What Is Quantization?
Quantization takes an existing model and reduces the numerical precision of its weights. Instead of storing each weight as a 16-bit or 32-bit floating-point number, you compress them to 8-bit, 4-bit, or even lower.
The architecture stays the same. You still have the same number of parameters — they’re just stored more compactly.
What changes: the precision of the numbers, not the structure of the model.
Side-by-Side Comparison
| Dimension | Distillation | Quantization |
|---|---|---|
| What shrinks | Architecture (fewer parameters) | Weight precision (same parameters, smaller numbers) |
| Size reduction | 10–100x | 2–4x |
| Speed improvement | Large (smaller model = faster) | Moderate (depends on hardware support) |
| Accuracy impact | Can match teacher on narrow tasks | Small degradation, increases at lower bit widths |
| Training required | Yes — full fine-tuning run | No training (post-training quantization) or minimal calibration |
| Task specificity | Produces a task-specific model | Preserves general-purpose capability |
| Hardware requirements | GPU for training, CPU/GPU for inference | Minimal — often done on CPU |
When to Use Distillation
Distillation is the right choice when:
- You have a well-defined, narrow task (classification, extraction, QA, tool calling)
- You need maximum size reduction — going from 70B to 1B parameters
- Inference cost is a primary concern and you’re running at scale
- You want a model that can run on edge devices or on-prem hardware
- You’re willing to invest time in training for a significantly better production model
The trade-off is that distilled models are specialists. They excel at the task they were trained for but lose the generalist capability of the teacher.
When to Use Quantization
Quantization is the right choice when:
- You need a general-purpose model that’s simply smaller
- You want a quick win without any training infrastructure
- You’re deploying a model that needs to handle diverse, unpredictable tasks
- You’re working with an open-weights model and want to run it locally
- A 2–4x size reduction is sufficient for your deployment constraints
The trade-off is that quantization has diminishing returns.
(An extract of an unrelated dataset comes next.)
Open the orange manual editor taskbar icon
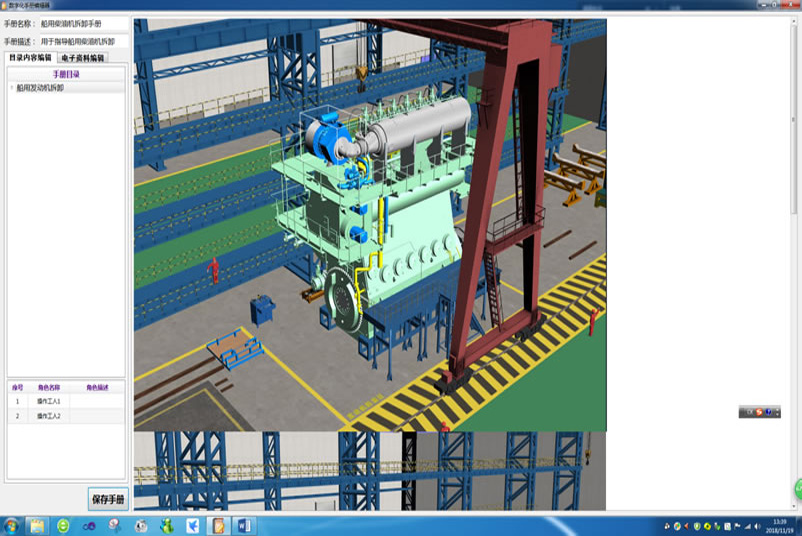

Below 4-bit precision, accuracy degrades noticeably — especially on reasoning-heavy tasks.
Can You Combine Them?
Yes — and this is often the best approach for production deployments.
A common pipeline looks like:
- Distil a large teacher into a small student trained on your specific task
- Quantize the distilled student to squeeze out additional size and speed gains
For example, you might distil a 70B teacher into a 3B student, then quantize the student to 4-bit precision. The result is a model that’s hundreds of times smaller than the original, runs on commodity hardware, and still performs well on your target task.
The Bottom Line
Distillation and quantization solve different problems:
- Distillation changes what the model is — smaller architecture, task-specific knowledge
- Quantization changes how the model is stored — same architecture, lower precision
If you’re building a production system for a specific task, distillation gives you the biggest gains. If you need a quick reduction in model size without retraining, quantization is the pragmatic choice. For maximum compression, use both.